Data Engineering Fundamentals: Exploring the Heart of the Data World
DATAFAVORITEEN-US
Lucas Lumertz
12/19/20244 min read


Hey everyone! Is everyone doing well? I really hope so. I was thinking about the next topic and realized I haven't talked about the fundamentals of data engineering yet, so I prepared this super easy article for you. Let's go!
I believe that through our other conversations, it's become a little clearer that the modern world runs on data. But have you ever stopped to think about how the information we see in reports, dashboards, and applications actually reaches us? Behind all that "magic" is a fundamental field called Data Engineering! I'm biased, but I absolutely love this area! Haha. In this article, I'm going to explain what it is, how it works, and why it is so essential for any business that wants to stand out in the market. Let's get started, everyone!
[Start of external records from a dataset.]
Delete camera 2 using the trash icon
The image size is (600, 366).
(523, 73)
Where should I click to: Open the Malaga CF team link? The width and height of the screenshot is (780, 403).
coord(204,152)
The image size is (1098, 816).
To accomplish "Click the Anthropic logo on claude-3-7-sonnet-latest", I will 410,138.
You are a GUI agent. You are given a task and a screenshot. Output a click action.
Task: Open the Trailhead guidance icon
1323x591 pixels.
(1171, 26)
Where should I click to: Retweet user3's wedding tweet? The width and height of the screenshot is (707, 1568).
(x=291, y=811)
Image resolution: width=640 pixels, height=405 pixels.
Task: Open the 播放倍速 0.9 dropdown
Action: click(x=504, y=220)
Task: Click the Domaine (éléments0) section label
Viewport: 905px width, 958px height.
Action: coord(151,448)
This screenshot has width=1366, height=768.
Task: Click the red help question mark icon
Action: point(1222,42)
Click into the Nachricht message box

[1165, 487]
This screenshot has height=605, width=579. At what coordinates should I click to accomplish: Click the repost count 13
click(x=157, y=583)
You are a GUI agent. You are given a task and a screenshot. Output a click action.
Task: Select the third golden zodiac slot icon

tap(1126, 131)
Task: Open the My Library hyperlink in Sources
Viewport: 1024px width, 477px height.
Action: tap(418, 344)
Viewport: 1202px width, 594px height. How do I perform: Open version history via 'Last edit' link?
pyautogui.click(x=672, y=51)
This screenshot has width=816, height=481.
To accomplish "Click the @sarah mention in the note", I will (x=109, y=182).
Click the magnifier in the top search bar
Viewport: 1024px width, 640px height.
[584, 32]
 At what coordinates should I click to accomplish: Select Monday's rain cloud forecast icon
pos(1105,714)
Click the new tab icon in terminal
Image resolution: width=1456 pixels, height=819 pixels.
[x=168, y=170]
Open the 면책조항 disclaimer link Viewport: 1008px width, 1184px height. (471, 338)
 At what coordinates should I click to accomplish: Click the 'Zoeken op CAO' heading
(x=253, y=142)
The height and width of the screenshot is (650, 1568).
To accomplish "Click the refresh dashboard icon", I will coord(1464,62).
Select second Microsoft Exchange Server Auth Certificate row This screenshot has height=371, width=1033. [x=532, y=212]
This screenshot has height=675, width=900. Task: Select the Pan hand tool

What Is Data Engineering and What Is It Used For?
Data engineering is like building a road so that data can travel safely and quickly from one point to another. The Data Engineer's job is to create, manage, and optimize the paths that data travels on, ensuring it is ready and organized for anyone who needs to use it, such as data scientists, analysts, and even managers.
Example: Imagine you own a restaurant. To understand how to improve your sales, we'll need to organize information like the best-selling dishes, peak hours, and customer profiles. Data engineering is the process that connects all this information, organizes it, and prepares it so you can make better decisions for your business, both in the present and for the future.
Why Are the Fundamentals of Data Engineering Important?
Okay, but why are these fundamentals important, Lucão? Relax, come with me. We can think of the fundamentals as the roots of a tree: without them, everything would collapse. Understanding the basic concepts of data engineering ensures that systems are robust, efficient, and prepared to grow as demand increases. This includes everything from knowing how to capture data to storing it securely and making it available quickly when needed.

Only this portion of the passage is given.